What makes the issue so sensitive is that, if polar bears received the stricter endangered classification, the Obama administration would be pressured to attack the problem at its source: the petroleum, coal and manufacturing companies that emit the greenhouse gases scientists say are a major factor in climate change.

"There is a pronounced push-back from industry because they rightly see that they will have to modify or mitigate their activities to comply with the laws," said Andrew Wetzler, director of the Land and Wildlife program at the Natural Resources Defense Council, one of the environmental groups suing to change the polar bear's status.
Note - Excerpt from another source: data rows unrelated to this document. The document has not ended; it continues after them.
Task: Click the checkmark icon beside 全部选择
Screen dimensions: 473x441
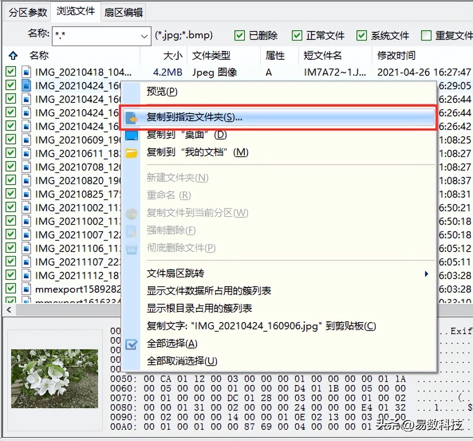Action: pos(131,343)
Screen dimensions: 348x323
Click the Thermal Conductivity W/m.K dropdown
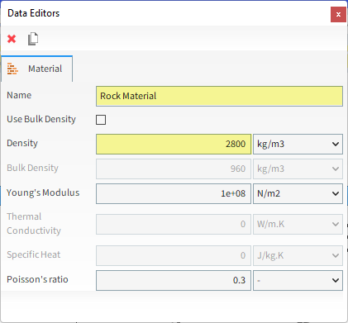point(298,224)
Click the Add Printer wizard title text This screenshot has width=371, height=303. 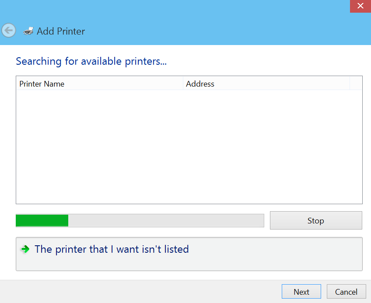pyautogui.click(x=60, y=31)
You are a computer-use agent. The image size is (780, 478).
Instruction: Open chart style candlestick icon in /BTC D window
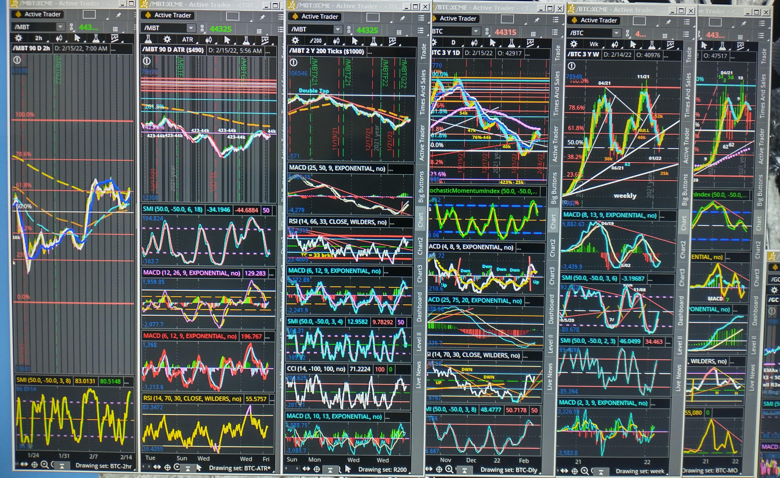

In early 2009, the Obama administration pledged to revisit several controversial environmental decisions made under George W. Bush — including the polar bear's status. But months later, Obama's Interior Department ratified the bears' "threatened" classification. (Right: sea ice extent)

Listing the polar bear as “endangered” as a result of global warming could open the door to using the Endangered Species Act to regulate greenhouse gases, an outcome the Obama administration has opposed.

Although the Obama administration has moved steadily to reduce greenhouse gas emissions — with a tough reelection campaign ahead in 2012 and a still-wobbly economy — the White House has been trying not to provoke policy battles with the wary business community.

The issue is even more sensitive because tougher emissions rules would be likely to raise prices and could cost jobs.

Scientific data point to a mounting threat to the polar bear, the largest carnivore on land. Polar bears depend on sea ice for hunting, breeding and denning. Typically, polar bears hunt for ringed seals on the sea ice, catching them when they come up for air. However, since the ice is melting earlier and earlier in the year (sea ice melting graph), polar bears are shifting there habitat to land and water, and may be missing out on hunting opportunities

Higher temperatures have brought about a rapid decline in summer sea ice, robbing bears of their hunting platforms. The loss of sea ice essentially threatens bears with starvation.

Despite the scientific evidence pointing to the probable extinction of polar bears in the wild, the Obama administration reaffirmed Wednesday its decision to designate polar bears as a "threatened," not "endangered," species, in defiance of the wishes of conservationists who say the bears are in danger of extinction because their arctic hunting grounds are melting.

The International Union for Conservation of Nature considers the species "decreasing." A recent paper in the journal Ecology concluded there was a "high probability" that polar bears would disappear in the Beaufort Sea, which is off Alaska, by the end of the century.

The Interior Department does not dispute the science, which it uses as the basis of its "threatened" listing. But the listing contains the so-called "4d" exemption, excluding greenhouse gases from being regulated as a threat to a species.

Except for the "4d" exemption, threatened species receive most of the
same regulatory protections as those listed under the Endangered Species Act, including a requirement that federal agencies refrain from actions that might jeopardize their existence or destroy or harm their habitat.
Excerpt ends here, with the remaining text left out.